GRIEF COUNSELING AND GREEK MYTHS

“I’ve been working with using myths in grief counseling,” she said, “and I was wondering if you know of any Greek myths that might help.”

She was young, seated next to her husband or perhaps boyfriend on a couch in their home. I didn’t know her. She could be anywhere on Earth. I’d just finished telling FALL OF THE TITANS, and she was one of the folks who’d bought a Zoom ticket. This was the Q&A, done live, a new feature.

I scrambled around in my mind and recalled facts from Greek mythology I’d used to explain how the ancient Greeks viewed death. The greatest of warriors went to the Elysian Fields while demigods like Hercules went to Mount Olympus, but these cases were exceedingly rare.

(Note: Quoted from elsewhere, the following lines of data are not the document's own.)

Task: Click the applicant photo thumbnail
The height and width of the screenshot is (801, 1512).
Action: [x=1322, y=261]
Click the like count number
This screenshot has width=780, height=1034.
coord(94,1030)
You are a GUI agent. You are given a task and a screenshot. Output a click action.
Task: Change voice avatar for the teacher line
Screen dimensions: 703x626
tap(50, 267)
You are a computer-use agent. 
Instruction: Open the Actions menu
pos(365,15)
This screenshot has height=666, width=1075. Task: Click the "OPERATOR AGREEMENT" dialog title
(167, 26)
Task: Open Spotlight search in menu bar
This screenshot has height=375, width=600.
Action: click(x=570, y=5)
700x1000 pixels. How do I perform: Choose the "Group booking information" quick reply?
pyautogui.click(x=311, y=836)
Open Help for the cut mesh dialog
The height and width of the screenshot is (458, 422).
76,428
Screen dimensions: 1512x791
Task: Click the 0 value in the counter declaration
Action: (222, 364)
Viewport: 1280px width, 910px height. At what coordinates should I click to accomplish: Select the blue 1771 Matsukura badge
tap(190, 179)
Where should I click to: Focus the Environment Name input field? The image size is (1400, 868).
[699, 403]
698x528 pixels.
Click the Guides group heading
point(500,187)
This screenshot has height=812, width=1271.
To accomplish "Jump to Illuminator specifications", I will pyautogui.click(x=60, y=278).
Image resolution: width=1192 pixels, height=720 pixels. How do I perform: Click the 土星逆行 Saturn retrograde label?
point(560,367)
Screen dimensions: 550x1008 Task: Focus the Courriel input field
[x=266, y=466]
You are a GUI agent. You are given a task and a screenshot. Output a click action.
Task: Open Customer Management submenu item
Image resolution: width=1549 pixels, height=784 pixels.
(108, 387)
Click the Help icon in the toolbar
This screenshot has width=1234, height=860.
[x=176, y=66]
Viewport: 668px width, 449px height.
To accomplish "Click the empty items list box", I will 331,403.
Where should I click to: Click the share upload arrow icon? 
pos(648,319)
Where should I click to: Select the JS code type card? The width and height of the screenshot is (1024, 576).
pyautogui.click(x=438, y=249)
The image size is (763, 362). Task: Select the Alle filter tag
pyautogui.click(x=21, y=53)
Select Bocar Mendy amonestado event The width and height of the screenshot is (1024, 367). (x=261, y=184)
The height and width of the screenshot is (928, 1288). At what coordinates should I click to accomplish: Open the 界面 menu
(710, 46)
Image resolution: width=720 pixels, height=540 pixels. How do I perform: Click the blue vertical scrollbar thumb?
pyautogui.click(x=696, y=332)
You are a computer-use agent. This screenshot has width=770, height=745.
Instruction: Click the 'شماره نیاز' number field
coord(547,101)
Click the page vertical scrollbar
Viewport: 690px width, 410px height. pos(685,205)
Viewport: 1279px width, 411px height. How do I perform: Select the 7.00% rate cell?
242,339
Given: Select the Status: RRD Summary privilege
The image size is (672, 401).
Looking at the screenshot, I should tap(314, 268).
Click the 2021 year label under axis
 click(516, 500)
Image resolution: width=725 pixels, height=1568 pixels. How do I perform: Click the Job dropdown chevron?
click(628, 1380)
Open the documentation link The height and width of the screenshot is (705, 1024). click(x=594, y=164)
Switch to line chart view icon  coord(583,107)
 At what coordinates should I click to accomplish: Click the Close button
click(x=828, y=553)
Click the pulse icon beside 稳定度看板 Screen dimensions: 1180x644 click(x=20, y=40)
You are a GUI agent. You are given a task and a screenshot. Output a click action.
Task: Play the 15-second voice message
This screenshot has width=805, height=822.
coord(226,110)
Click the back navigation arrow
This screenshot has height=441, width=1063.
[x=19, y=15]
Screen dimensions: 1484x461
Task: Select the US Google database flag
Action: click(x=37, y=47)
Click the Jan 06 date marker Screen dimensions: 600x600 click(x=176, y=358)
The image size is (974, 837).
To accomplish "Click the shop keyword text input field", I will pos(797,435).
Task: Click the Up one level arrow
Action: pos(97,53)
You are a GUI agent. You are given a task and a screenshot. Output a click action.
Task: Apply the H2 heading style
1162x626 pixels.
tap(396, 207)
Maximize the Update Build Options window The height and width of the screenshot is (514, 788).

“The Greeks didn’t really have a Hell,” I began. “You know, a place of punishment if you’d been bad in life. Or a heaven, for that matter. Most everybody, kings, queens, all the way down to goatherds–good or bad–went to the Underworld at death. Here, they simply became “shades”, ghosts who remembered their lives but who lost their voices.”

Then I flashed on a scene from THE ODYSSEY, where Odysseus, visiting the Land of the Dead at Circe’s direction, tells his men to slaughter a lamb and fill a hole in the ground with its blood. From the mists emerge shades of famous people he’s known, and he speaks with his dead friend Achilles, but then to Odysseus’s shock and dismay, his mother, Anticlea, whom he did not know was dead, emerges and drinks the lamb’s blood. What she tells him breaks his heart.

It’s almost like a séance.

I didn’t go into all that, but instead flashed on a story from HERCULES I did share with the young woman, where Queen Alcestis, a woman Hercules would have married if she’d not already been married, had taken her own life so that her husband Admetus could live on. Hercules storms down to the Underworld and frightens Hades so badly he lets Alcestis return to life.

“Oh,” I added, “you also might look into how Orpheus harped his way in and out of the Underworld.” It didn’t end well for Orpheus, but he did prove the power of music and love, along with the importance of following directions.

What do I think in these pestilential times? These tales are ancient and universal. Maybe it’s possible to find solace in them. I don’t know. I hope so.